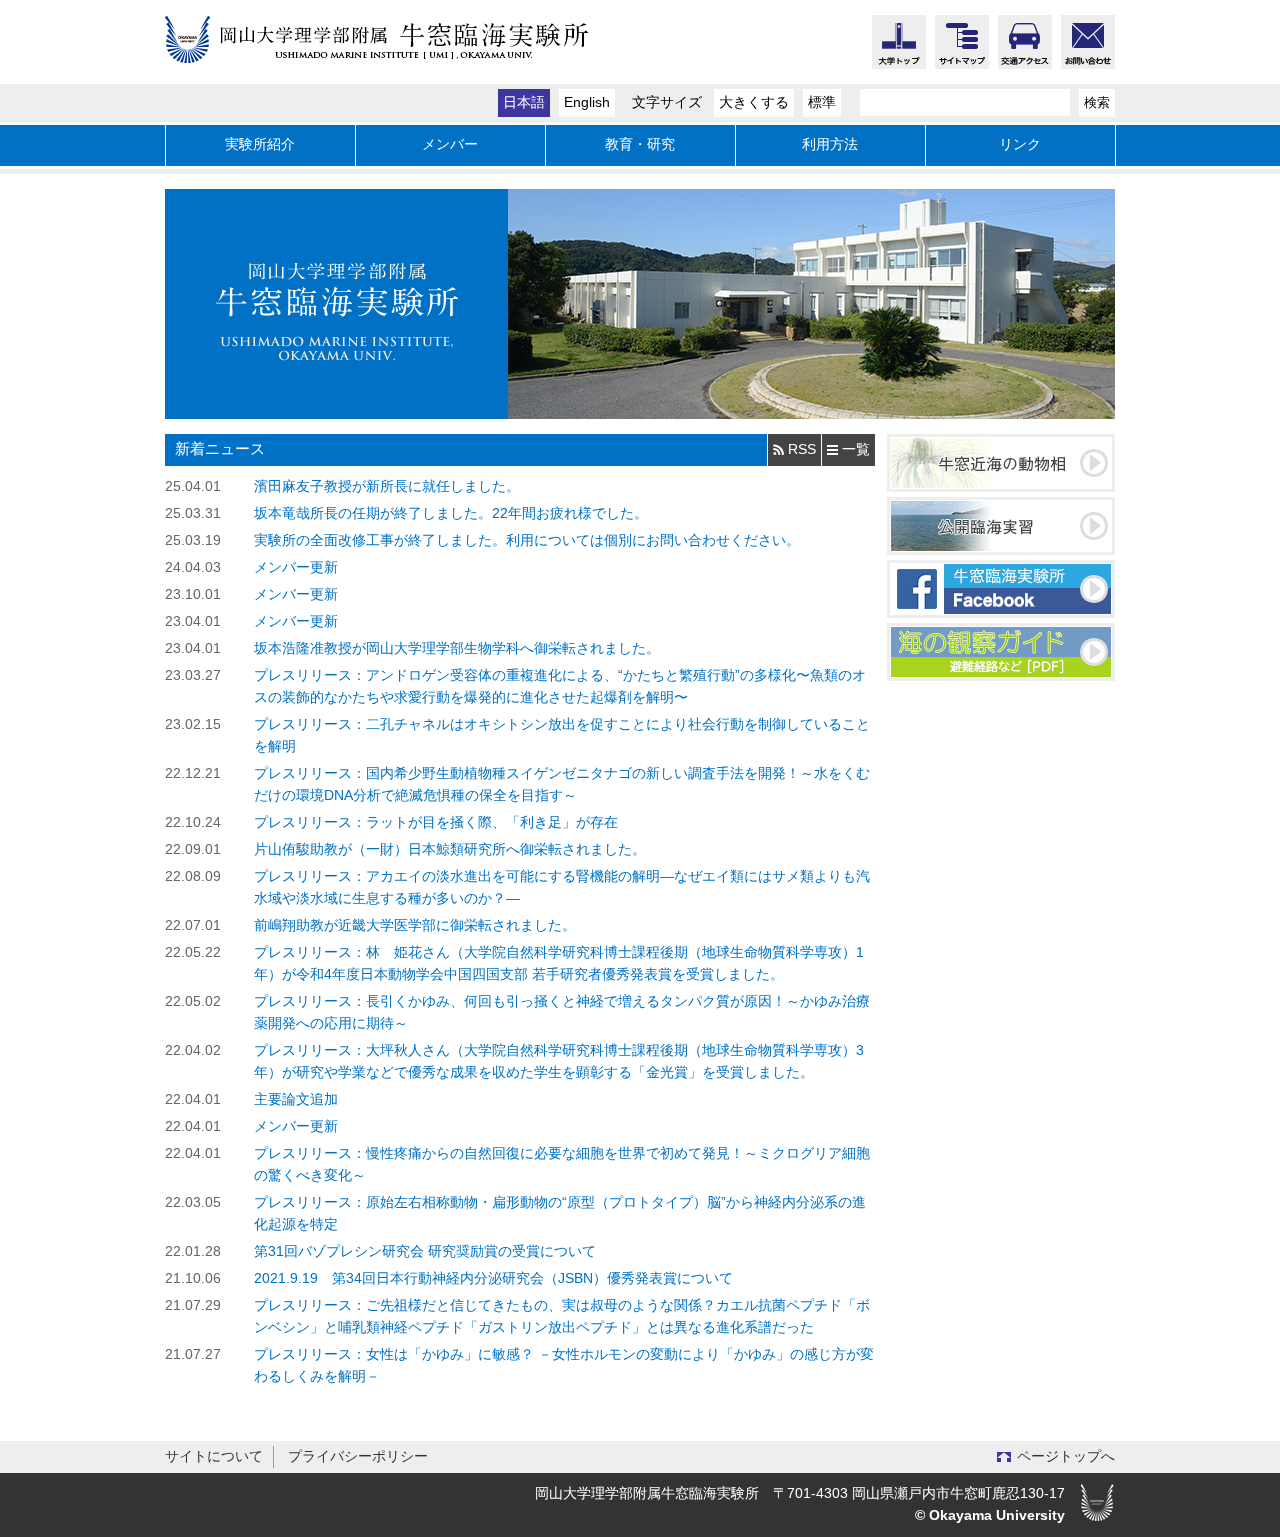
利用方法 (830, 144)
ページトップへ (1066, 1456)
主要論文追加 (296, 1099)
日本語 (524, 102)
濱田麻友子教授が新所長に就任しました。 (387, 486)
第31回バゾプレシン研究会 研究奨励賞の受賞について (425, 1251)
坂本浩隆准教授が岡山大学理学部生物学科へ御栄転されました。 (457, 648)
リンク (1020, 144)
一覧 (856, 449)
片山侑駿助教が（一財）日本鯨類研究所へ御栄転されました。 (450, 849)
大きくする (754, 102)
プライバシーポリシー (358, 1456)
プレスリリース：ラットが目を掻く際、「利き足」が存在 (436, 822)
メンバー (450, 144)
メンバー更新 (296, 567)
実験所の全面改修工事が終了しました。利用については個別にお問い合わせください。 (527, 540)
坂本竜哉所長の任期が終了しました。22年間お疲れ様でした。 (451, 513)
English (587, 102)
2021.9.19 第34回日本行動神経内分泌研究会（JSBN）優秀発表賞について (493, 1278)
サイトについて (214, 1456)
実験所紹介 (260, 144)
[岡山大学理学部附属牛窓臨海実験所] (430, 53)
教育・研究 (640, 144)
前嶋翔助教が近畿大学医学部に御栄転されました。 (415, 925)
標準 (822, 102)
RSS (802, 449)
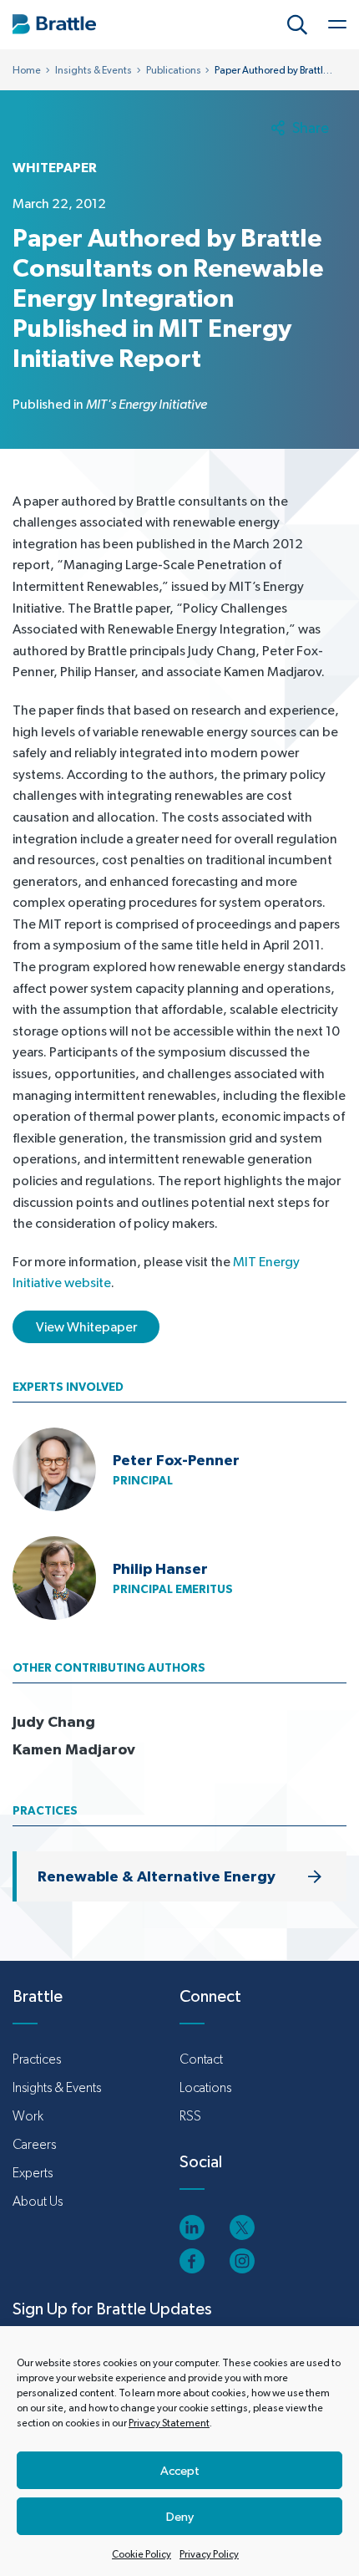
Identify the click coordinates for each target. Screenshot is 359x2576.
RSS (190, 2116)
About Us (38, 2201)
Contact (201, 2059)
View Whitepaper (86, 1327)
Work (28, 2116)
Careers (34, 2144)
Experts (33, 2173)
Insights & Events (93, 70)
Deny (180, 2516)
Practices (37, 2059)
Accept (180, 2470)
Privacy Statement (169, 2423)
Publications (173, 70)
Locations (205, 2087)
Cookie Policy (141, 2554)
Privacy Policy (209, 2554)
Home (27, 70)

REQUIRED WORK: Among the entries above, the lines between the ones containing "Identify the click" and "Privacy Policy (209, 2554)", inclusive, are to be transcribed exactly. No other line is to be given.

FINAL ANSWER:
Identify the click coordinates for each target. Screenshot is 359x2576.
RSS (190, 2116)
About Us (38, 2201)
Contact (201, 2059)
View Whitepaper (86, 1327)
Work (28, 2116)
Careers (34, 2144)
Experts (33, 2173)
Insights & Events (93, 70)
Deny (180, 2516)
Practices (37, 2059)
Accept (180, 2470)
Privacy Statement (169, 2423)
Publications (173, 70)
Locations (205, 2087)
Cookie Policy (141, 2554)
Privacy Policy (209, 2554)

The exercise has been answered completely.